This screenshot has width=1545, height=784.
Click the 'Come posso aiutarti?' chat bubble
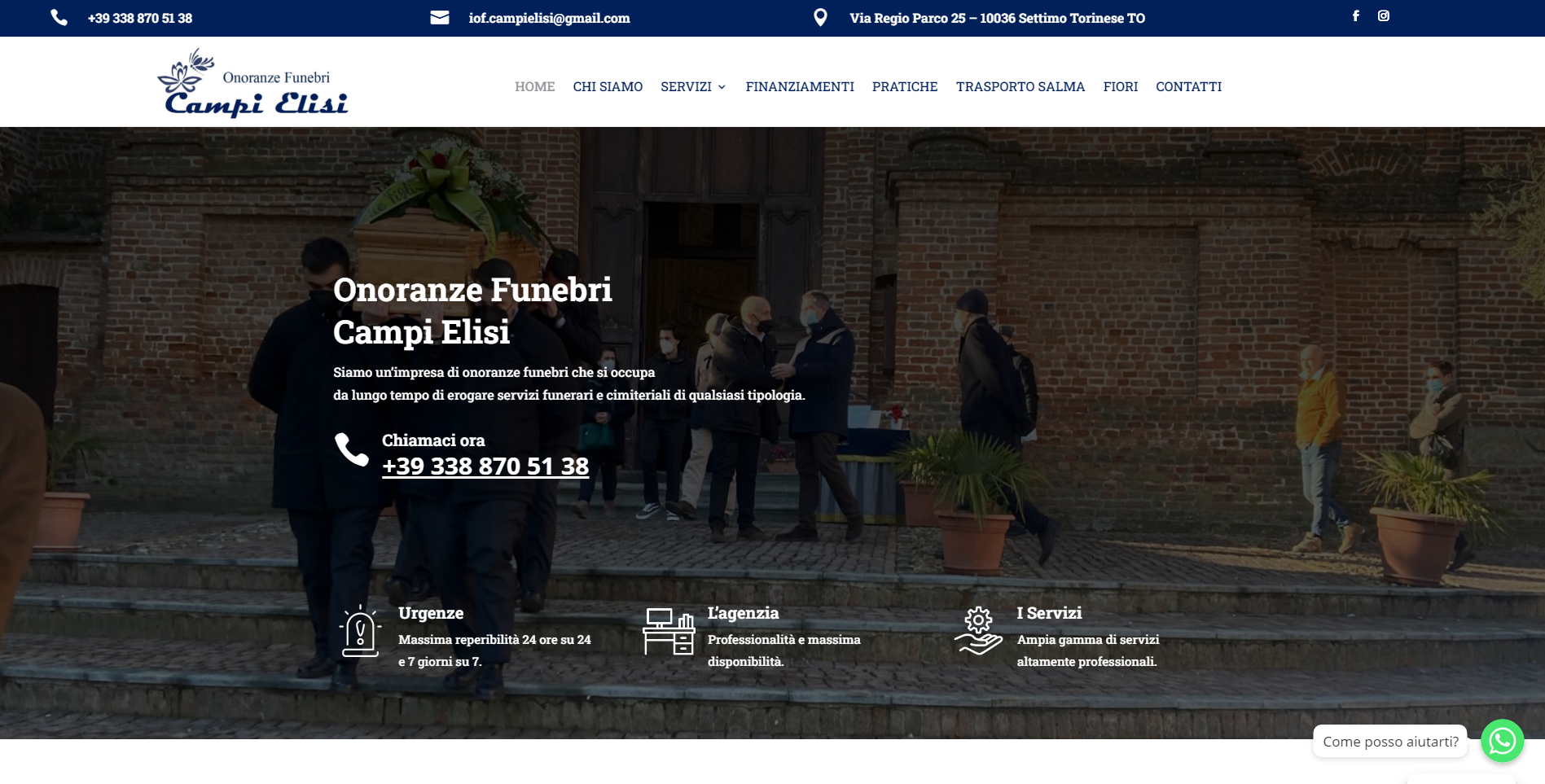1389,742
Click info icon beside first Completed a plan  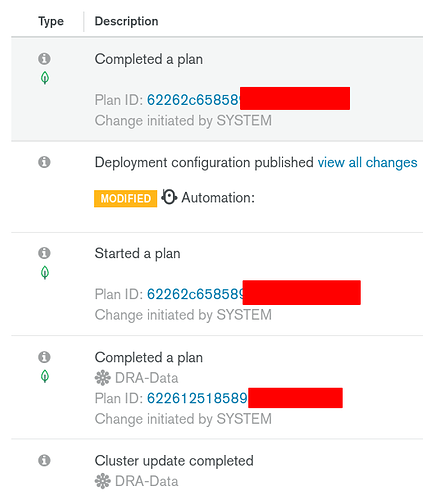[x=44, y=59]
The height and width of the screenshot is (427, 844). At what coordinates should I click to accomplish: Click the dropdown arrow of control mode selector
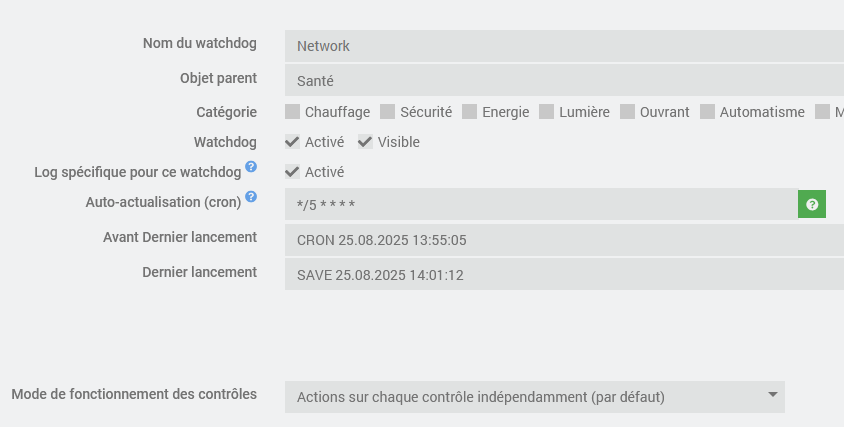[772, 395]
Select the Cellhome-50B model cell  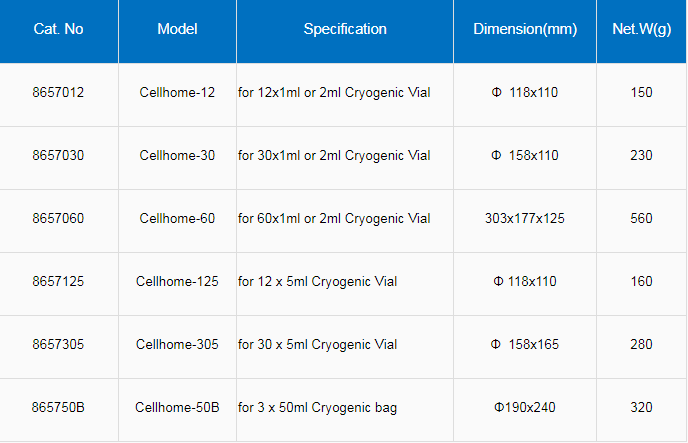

☆ ☆ ☆ ☆ ☆

EXERCISE DIRECTIONS
Please transcribe the lines from the one containing "The height and" to the last line of the listing, both included, exactly and with nothing added, leaving every picture out.

WRITTEN RESPONSE
The height and width of the screenshot is (427, 844). At what coordinates should I click to accomplish: Click the dropdown arrow of control mode selector
[772, 395]
Select the Cellhome-50B model cell  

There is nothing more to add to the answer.